Segment Open
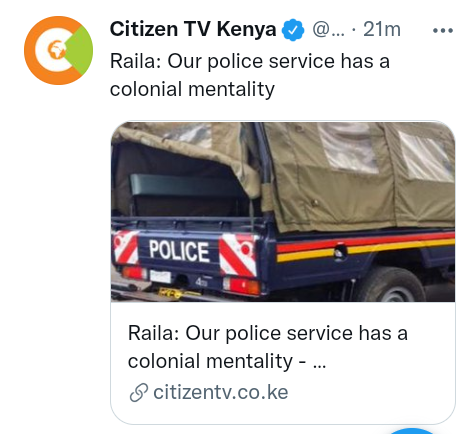
Task: Click the blue verified badge
Action: tap(293, 30)
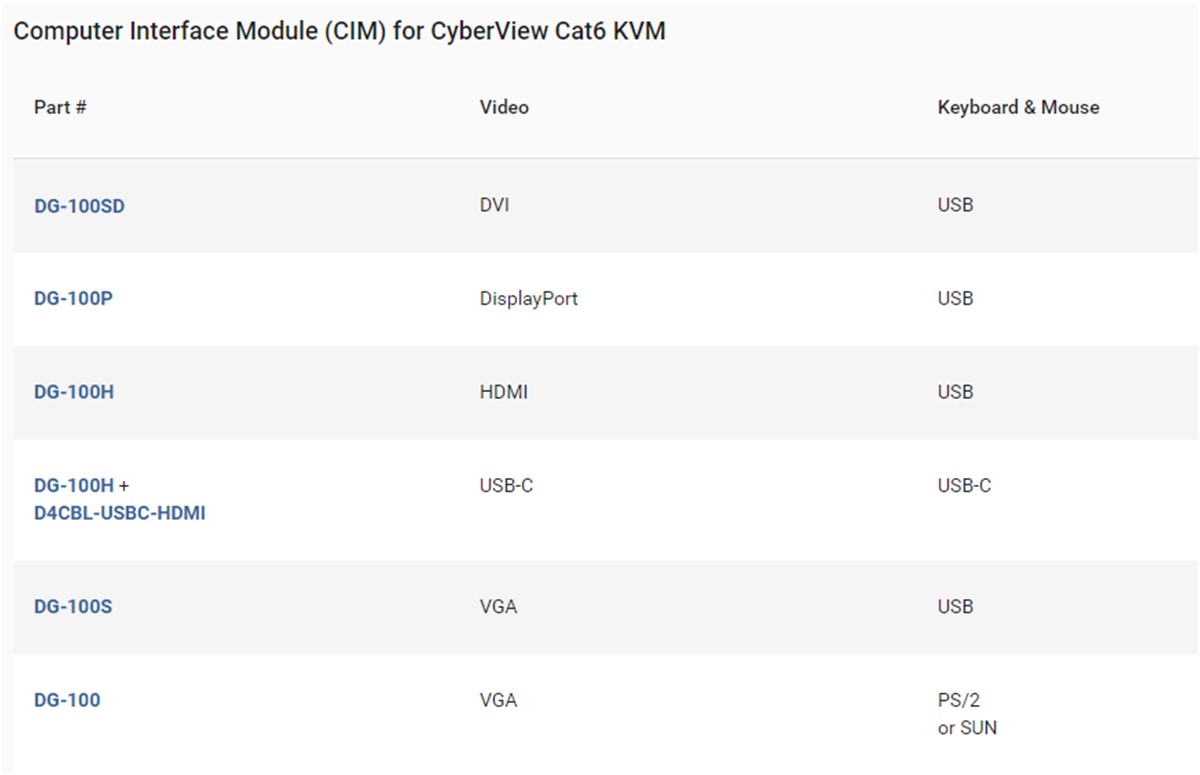
Task: Select the DVI video cell
Action: [495, 205]
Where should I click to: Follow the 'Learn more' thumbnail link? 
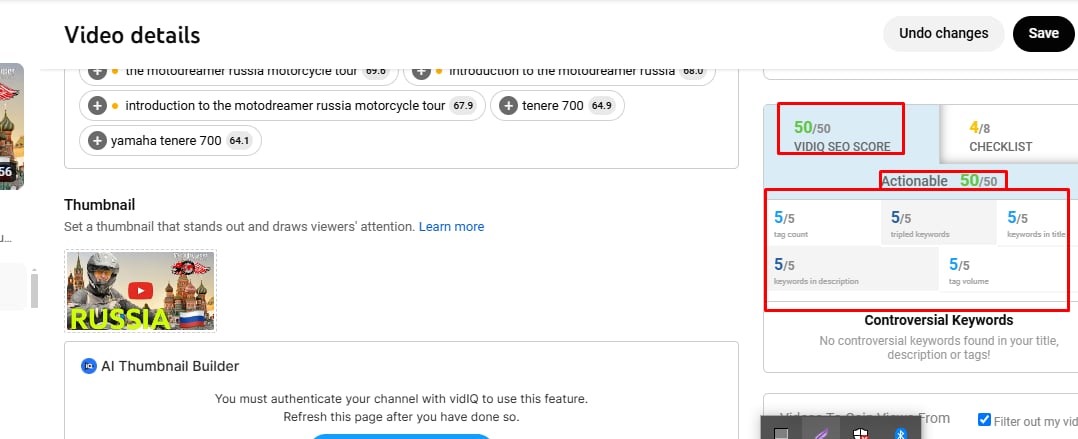tap(451, 227)
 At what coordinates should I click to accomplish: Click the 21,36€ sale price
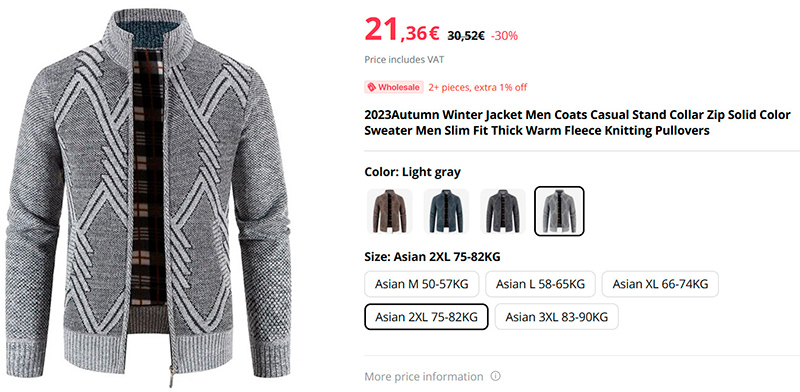point(402,31)
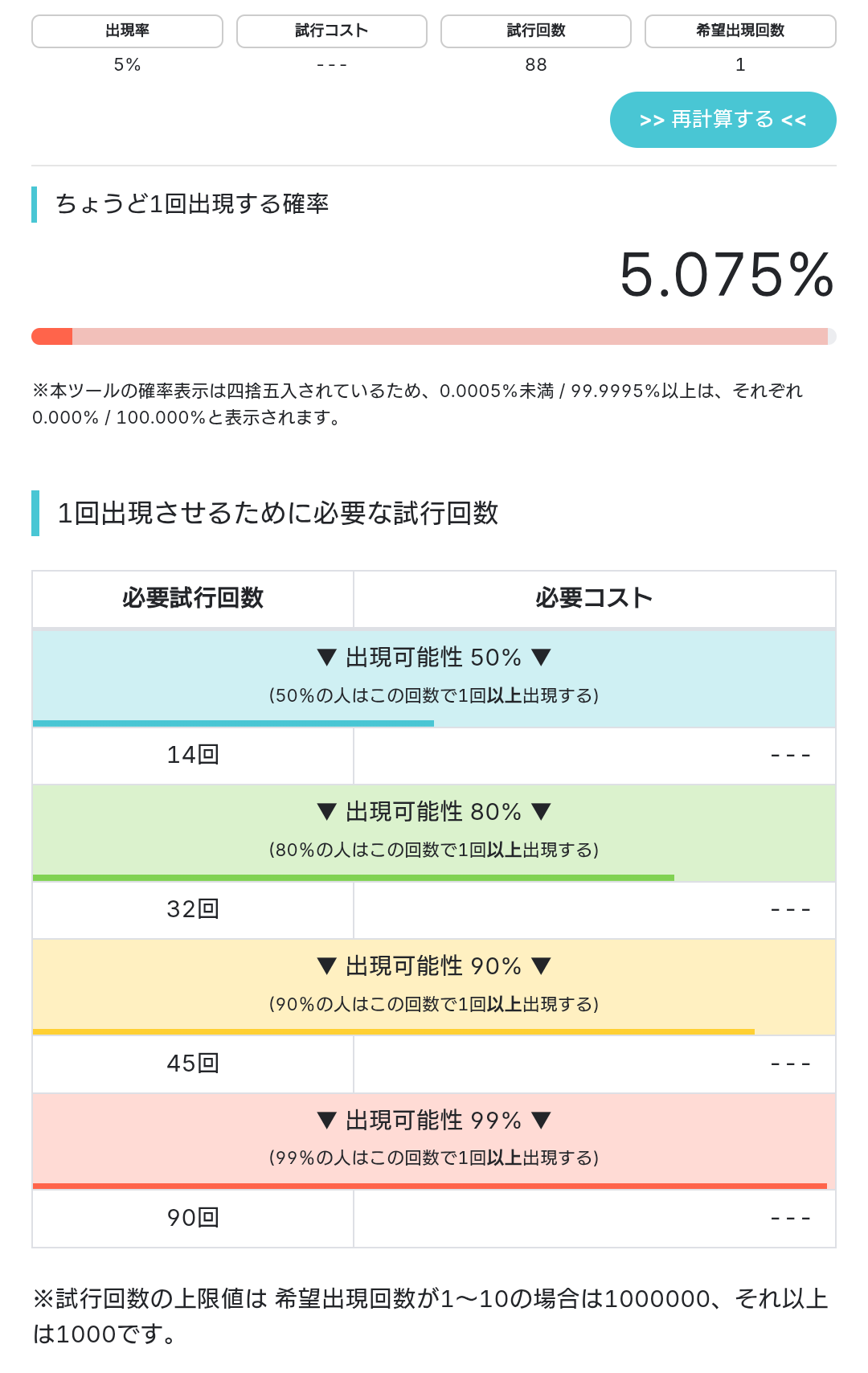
Segment Closed
What is expected: Write out exactly the lines from the one containing "Where should I" to the last line of the records above, both included, and leave out any pictures.

Your solution:
Where should I click to: Follow the 'Learn more' thumbnail link? 
tap(451, 227)
 At what coordinates should I click to accomplish: Click the 21,36€ sale price
point(402,31)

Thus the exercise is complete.